Re: MongoDB Kafka Connect driver

James Cheng Fri, 29 Jan 2016 14:13:45 -0800

Not sure if this will help anything, but just throwing it out there.

The Maxwell and mypipe projects both do CDC from MySQL and support 
bootstrapping. The way they do it is kind of "eventually consistent".


1) At time T1, record coordinates of the end of the binlog as of T1.
2) At time T2, do a full dump of the database into Kafka.
3) Connect back to the binlog in the coordinates recorded in step #1, and emit 
all those records into Kafka.

As Jay mentioned, MySQL supports full row images.

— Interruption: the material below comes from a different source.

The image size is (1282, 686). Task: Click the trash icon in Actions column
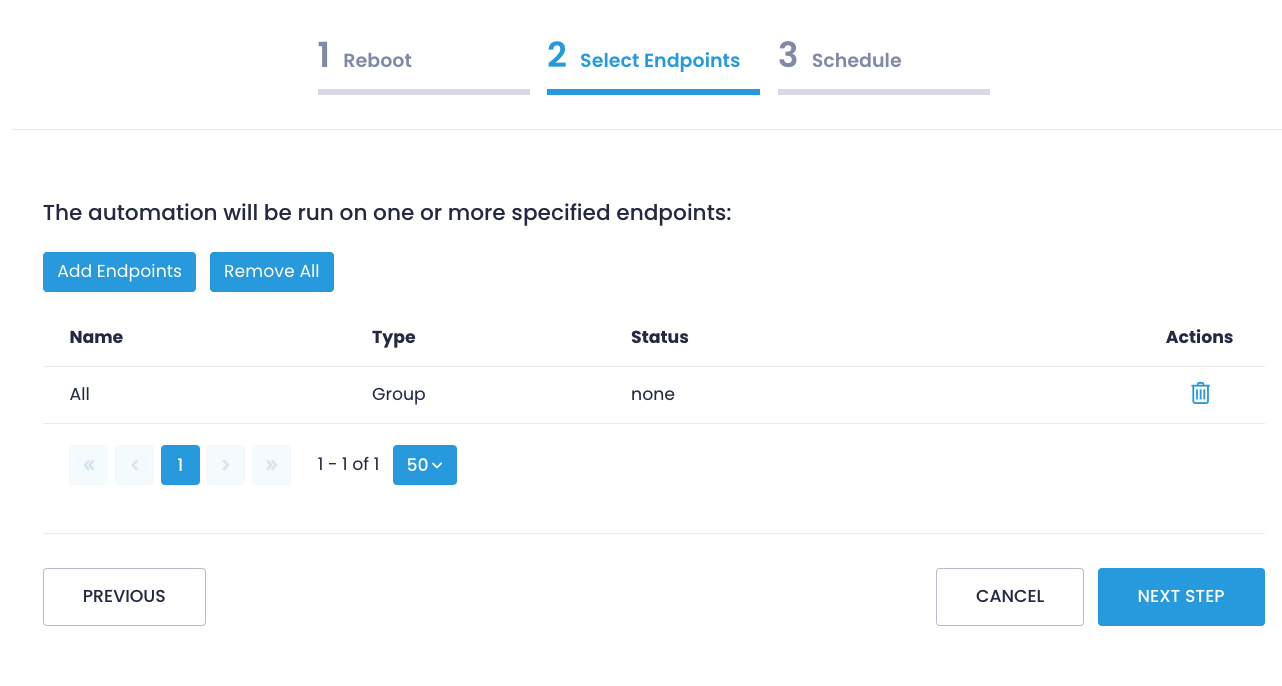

At the start of step #3, the 
kafka topic contains all rows as of time T2. It is possible that during step 
#3, that you will emit rows that changed between T1 and T2. From the point of 
view of the consumer of the kafka topic, they would see rows that went "back in 
time". However, as step #3 progresses, and the consumer keeps reading, those 
rows would eventually converge down to their final state.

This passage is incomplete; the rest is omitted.